The US Senate on Tuesday rejected a measure that would have narrowed the scope of a housing rescue bill and discouraged mortgage servicers from retooling problem home loans. A bill now being considered by the Senate aims to protect mortgage service companies from lawsuits, or give them 'safe harbour', if they ease the terms of problem loans.
The defeated amendment would have given some mortgage investors the right to sue mortgage servicers if they lowered a borrower's monthly payments. While most home loans are in the hands of investors, mortgage service companies collect monthly payments and are responsible for maintaining the loan. The amendment to narrow 'safe harbor' was defeated by a vote of 63 to 31.

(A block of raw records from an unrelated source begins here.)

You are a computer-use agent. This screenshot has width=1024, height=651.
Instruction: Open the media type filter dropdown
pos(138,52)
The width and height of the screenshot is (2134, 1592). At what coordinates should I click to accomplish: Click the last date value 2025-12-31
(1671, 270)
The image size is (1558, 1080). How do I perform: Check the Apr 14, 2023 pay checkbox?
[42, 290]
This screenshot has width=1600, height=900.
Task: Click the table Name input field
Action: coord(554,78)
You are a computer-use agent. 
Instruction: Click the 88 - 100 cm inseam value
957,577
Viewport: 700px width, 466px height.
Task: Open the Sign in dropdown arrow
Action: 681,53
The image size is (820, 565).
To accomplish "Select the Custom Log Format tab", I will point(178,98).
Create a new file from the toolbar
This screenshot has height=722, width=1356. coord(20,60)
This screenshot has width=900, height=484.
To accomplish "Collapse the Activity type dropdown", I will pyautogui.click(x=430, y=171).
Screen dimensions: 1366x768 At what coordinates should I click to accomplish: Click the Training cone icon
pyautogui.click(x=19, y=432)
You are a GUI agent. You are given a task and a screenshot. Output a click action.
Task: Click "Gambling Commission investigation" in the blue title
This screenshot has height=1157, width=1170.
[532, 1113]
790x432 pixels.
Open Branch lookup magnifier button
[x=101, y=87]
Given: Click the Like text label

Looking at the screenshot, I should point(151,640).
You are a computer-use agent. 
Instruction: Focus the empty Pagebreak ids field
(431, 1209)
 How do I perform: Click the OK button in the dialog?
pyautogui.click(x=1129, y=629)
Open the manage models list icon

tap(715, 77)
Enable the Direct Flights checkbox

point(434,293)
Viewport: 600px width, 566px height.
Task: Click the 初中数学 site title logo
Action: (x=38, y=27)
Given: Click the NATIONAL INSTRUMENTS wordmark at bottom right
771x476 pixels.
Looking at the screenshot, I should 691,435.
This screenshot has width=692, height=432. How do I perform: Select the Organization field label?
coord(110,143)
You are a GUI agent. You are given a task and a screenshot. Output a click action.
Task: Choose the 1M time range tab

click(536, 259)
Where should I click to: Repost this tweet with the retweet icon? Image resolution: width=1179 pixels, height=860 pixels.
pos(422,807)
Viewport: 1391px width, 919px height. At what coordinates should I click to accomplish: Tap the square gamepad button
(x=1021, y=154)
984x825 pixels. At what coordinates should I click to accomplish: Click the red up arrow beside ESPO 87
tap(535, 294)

Lawmakers and officials have conceived several plans to help lower the costs of homeownership to reverse a tide of foreclosures. In many cases that has included subsidies to mortgage service companies.
Mortgage investors, though, generally lose money when the terms of a home loan are modified and these investors warned that mortgage service companies would modify loans with abandon if they won a 'safe harbor' clause. Many large banks are also the largest mortgage servicers.
"Now we're going to pay, in large portion, the four largest banks in the country. We're going to be paying them with our money to do things that are in many, many cases in their best interest," said Senator Bob Corker, the Tennessee Republican who authored the amendment.